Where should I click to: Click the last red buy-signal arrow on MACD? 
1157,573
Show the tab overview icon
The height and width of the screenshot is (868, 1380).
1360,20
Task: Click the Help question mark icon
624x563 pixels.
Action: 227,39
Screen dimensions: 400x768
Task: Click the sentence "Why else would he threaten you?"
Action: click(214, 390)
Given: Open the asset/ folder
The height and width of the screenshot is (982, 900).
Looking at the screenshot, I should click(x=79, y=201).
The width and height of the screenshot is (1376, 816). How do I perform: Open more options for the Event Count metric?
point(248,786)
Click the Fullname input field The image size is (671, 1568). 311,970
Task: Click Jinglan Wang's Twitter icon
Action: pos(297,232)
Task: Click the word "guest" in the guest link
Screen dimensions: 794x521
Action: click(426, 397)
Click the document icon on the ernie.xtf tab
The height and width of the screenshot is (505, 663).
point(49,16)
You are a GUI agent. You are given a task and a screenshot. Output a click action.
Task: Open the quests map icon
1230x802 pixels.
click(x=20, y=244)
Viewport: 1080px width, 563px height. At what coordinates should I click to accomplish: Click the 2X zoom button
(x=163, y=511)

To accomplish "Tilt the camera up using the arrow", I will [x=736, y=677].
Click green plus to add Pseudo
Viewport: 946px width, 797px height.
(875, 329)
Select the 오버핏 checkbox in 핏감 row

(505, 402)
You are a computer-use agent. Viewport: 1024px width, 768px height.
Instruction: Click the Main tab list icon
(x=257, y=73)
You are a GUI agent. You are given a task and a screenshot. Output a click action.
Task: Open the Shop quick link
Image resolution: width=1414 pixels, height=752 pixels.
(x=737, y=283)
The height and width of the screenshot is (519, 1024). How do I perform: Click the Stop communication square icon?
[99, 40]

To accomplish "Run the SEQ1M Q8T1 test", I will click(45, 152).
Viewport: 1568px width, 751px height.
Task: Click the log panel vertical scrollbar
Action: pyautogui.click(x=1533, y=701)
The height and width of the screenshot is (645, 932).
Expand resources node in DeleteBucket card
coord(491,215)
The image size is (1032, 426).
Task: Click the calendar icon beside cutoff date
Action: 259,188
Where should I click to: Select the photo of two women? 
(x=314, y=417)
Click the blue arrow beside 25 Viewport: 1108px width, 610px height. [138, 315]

————

• Aim of the exercise:
A complete and exact reproduction of the data is needed.

• Answer area:
Where should I click to: Click the last red buy-signal arrow on MACD? 
1157,573
Show the tab overview icon
The height and width of the screenshot is (868, 1380).
1360,20
Task: Click the Help question mark icon
624x563 pixels.
Action: 227,39
Screen dimensions: 400x768
Task: Click the sentence "Why else would he threaten you?"
Action: click(214, 390)
Given: Open the asset/ folder
The height and width of the screenshot is (982, 900).
Looking at the screenshot, I should click(x=79, y=201).
The width and height of the screenshot is (1376, 816). How do I perform: Open more options for the Event Count metric?
point(248,786)
Click the Fullname input field The image size is (671, 1568). 311,970
Task: Click Jinglan Wang's Twitter icon
Action: pos(297,232)
Task: Click the word "guest" in the guest link
Screen dimensions: 794x521
Action: click(426, 397)
Click the document icon on the ernie.xtf tab
The height and width of the screenshot is (505, 663).
point(49,16)
You are a GUI agent. You are given a task and a screenshot. Output a click action.
Task: Open the quests map icon
1230x802 pixels.
click(x=20, y=244)
Viewport: 1080px width, 563px height. At what coordinates should I click to accomplish: Click the 2X zoom button
(x=163, y=511)

To accomplish "Tilt the camera up using the arrow", I will [x=736, y=677].
Click green plus to add Pseudo
Viewport: 946px width, 797px height.
(875, 329)
Select the 오버핏 checkbox in 핏감 row

(505, 402)
You are a computer-use agent. Viewport: 1024px width, 768px height.
Instruction: Click the Main tab list icon
(x=257, y=73)
You are a GUI agent. You are given a task and a screenshot. Output a click action.
Task: Open the Shop quick link
Image resolution: width=1414 pixels, height=752 pixels.
(x=737, y=283)
The height and width of the screenshot is (519, 1024). How do I perform: Click the Stop communication square icon?
[99, 40]

To accomplish "Run the SEQ1M Q8T1 test", I will click(45, 152).
Viewport: 1568px width, 751px height.
Task: Click the log panel vertical scrollbar
Action: pyautogui.click(x=1533, y=701)
The height and width of the screenshot is (645, 932).
Expand resources node in DeleteBucket card
coord(491,215)
The image size is (1032, 426).
Task: Click the calendar icon beside cutoff date
Action: 259,188
Where should I click to: Select the photo of two women? 
(x=314, y=417)
Click the blue arrow beside 25 Viewport: 1108px width, 610px height. [138, 315]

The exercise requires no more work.